Salah satu langkah strategis yang ditempuh BI, menurut Miranda Goeltom, adalah penguatan operasional kebijakan moneter dengan mendukung efektivitas transmisi kebijakan moneter melalui jalur suku bunga, yaitu dengan menggunakan suku bunga pasar uang antarbank (overnight) sebagai basis dalam kebijakan suku bunga.

Ini dibarengi dengan optimalisasi pelaksanaan intervensi valas, akselerasi program untuk memperdalam dan memperluas basis instrumen pasar keuangan. Dari sisi kebijakan perbankan, perbankan akan didorong lebih berperan dalam pembangunan ekonomi, antara lain dengan melakukan pembinaan kepada para pelaku usaha yang produktif di wilayah atau sektor tertentu. Bank-bank BUMN juga didorong lebih aktif dalam penyaluran kredit ke sektor produktif, termasuk sektor infrastruktur.

Benahi rumah sendiri

Harus diakui, dari 11 indikator makroekonomi, pemerintahan sekarang ini, menurut ekonom Faisal Basri, berhasil membuat kemajuan, empat di antaranya yakni pertumbuhan ekonomi, defisit APBN, cadangan devisa, dan utang pemerintah. Namun sebaliknya, untuk beberapa indikator lain, seperti inflasi, nilai tukar rupiah, suku bunga, serta pengangguran dan kemiskinan, kita babak belur.

Ini menunjukkan ada yang salah karena kemajuan yang sudah dicapai belum banyak bermanfaat bagi sebagian besar masyarakat, terutama yang di bawah. Artinya, pekerjaan rumah kita masih banyak. Dan ini tidak bisa hanya dibebankan kepada pemerintah.

Ke depan, situasi global masih sangat tidak pasti dan sulit diprediksi. Yang bisa dilakukan Indonesia sekarang adalah membenahi rumah sendiri.
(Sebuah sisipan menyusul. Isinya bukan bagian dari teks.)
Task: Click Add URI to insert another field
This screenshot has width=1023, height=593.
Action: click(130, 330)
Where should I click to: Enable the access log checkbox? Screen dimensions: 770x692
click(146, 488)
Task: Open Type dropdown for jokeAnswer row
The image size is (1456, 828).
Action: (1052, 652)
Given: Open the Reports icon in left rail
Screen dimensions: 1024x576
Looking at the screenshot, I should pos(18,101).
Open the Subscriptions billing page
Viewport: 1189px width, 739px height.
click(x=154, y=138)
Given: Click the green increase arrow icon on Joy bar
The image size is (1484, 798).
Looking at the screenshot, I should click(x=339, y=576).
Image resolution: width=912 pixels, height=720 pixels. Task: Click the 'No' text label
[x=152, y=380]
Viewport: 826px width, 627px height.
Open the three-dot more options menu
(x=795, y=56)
Seperti dikatakan oleh Menko Perekonomian Boediono, akhirnya kuncinya adalah kita sendiri. Gejolak global tidak harus jadi kendala jika diantisipasi dan direspons dengan baik.

”Kalau rumah kita kuat, gejolak global tidak harus menjadi masalah,” ujarnya. Di sinilah kemampuan tiga komponen penting bangsa (pemerintah, pelaku usaha, dan masyarakat madani) untuk saling mendukung, mengambil prakarsa di depan, dan berkontribusi guna membawa bangsa/perekonomian keluar dari meniti buih dengan selamat, kembali diuji.